Derechos Humanos

7 enero, 2020

Fallo de la Corte IDH: los traslados de personas privadas de su libertad violan los derechos humanos

Fue a través del caso «Néstor Rolando López y otrs. vs Argentina» iniciado en 1991. El fallo establece que “el contacto con la familia y el mundo exterior es fundamental en la rehabilitación social de las personas privadas de libertad”.

La Corte Interamericana de Derechos Humanos declaró que la política de traslados en Argentina implica el “incumplimiento por parte del Estado de sus obligaciones internacionales en materia de derechos humanos y lo hacen responsable de violaciones a los mismos.”

La sentencia constituye un precedente para el país que atraviesa una profunda crisis del sistema penitenciario. Según les jueces, los traslados de personas privadas de su libertad a unidades lejanas de su lugar de origen constituye “una violación a su integridad personal, a la finalidad de reforma y readaptación de las personas condenadas.”

Además, aseguraron que afecta al derecho de  no ser objeto de injerencias arbitrarias, a no ser víctimas de injerencias en la vida familiar; a la protección de la familia los derechos del niño/a; la protección judicial y las garantías judiciales.

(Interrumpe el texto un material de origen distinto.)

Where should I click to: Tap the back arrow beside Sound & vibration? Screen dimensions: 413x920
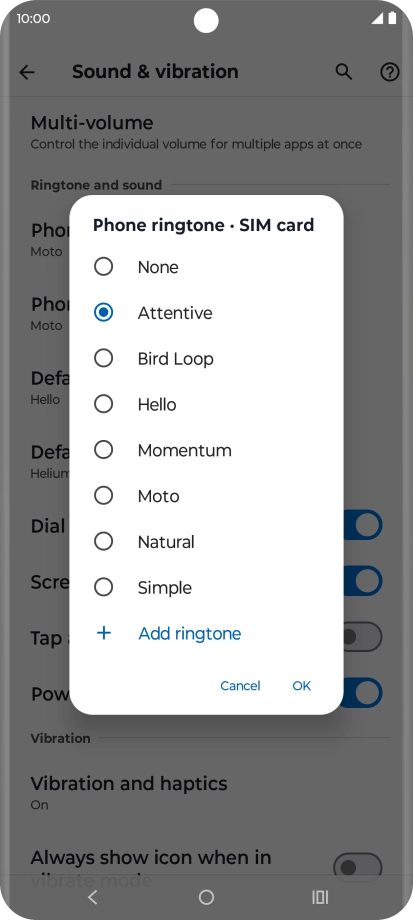click(27, 72)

Por otro lado, la CIDH la hizo foco en el marco legal nacional y aseguró que el mismo no es claro en materia de traslados, lo que deriva en que las personas presas puedan ser trasladadas de manera arbitraria.

En ese marco consideró que la práctica es avalada por los jueces argentinos “al permitirle al Servicio Penitenciario Federal un amplio margen de discrecionalidad para asignar el alojamiento de las personas encarceladas, verificándose la ausencia de un control judicial efectivo.”

Sobre el caso, que trata el traslado de cuatro personas privadas de su libertad a cárceles ubicadas fuera de Neuquén – ubicadas entre 800 y 2000 kilómetros de distancia de sus familiares – la Corte resolvió imponerle al Estado argentino obligaciones de satisfacción, rehabilitación, no repetición y una indemnización compensatoria a las familias y personas víctimas.

Entre las medidas reparatorias, la Corte instó a la Argentina a implementar  “todas las medidas de carácter legislativo, administrativo o judicial para regular e implementar los traslados de personas privadas de libertad condenadas de acuerdo a la Convención Americana de Derechos Humanos y los estándares establecidos en la presente sentencia: derecho de la persona privada de libertad y la consecuente obligación del Estado de garantizar el máximo contacto posible con su familia, sus representantes y el mundo exterior…”.

En ese escenario, establecieron ciertos factores para la elección del lugar donde una persona condenada deba cumplir su pena. Según el fallo, en primera instancia la pena debe tener como objetivo principal la readaptación o reintegración del condenado. En consecuencia dictaron que “el contacto con la familia y el mundo exterior es fundamental en la rehabilitación social de las personas privadas de libertad”.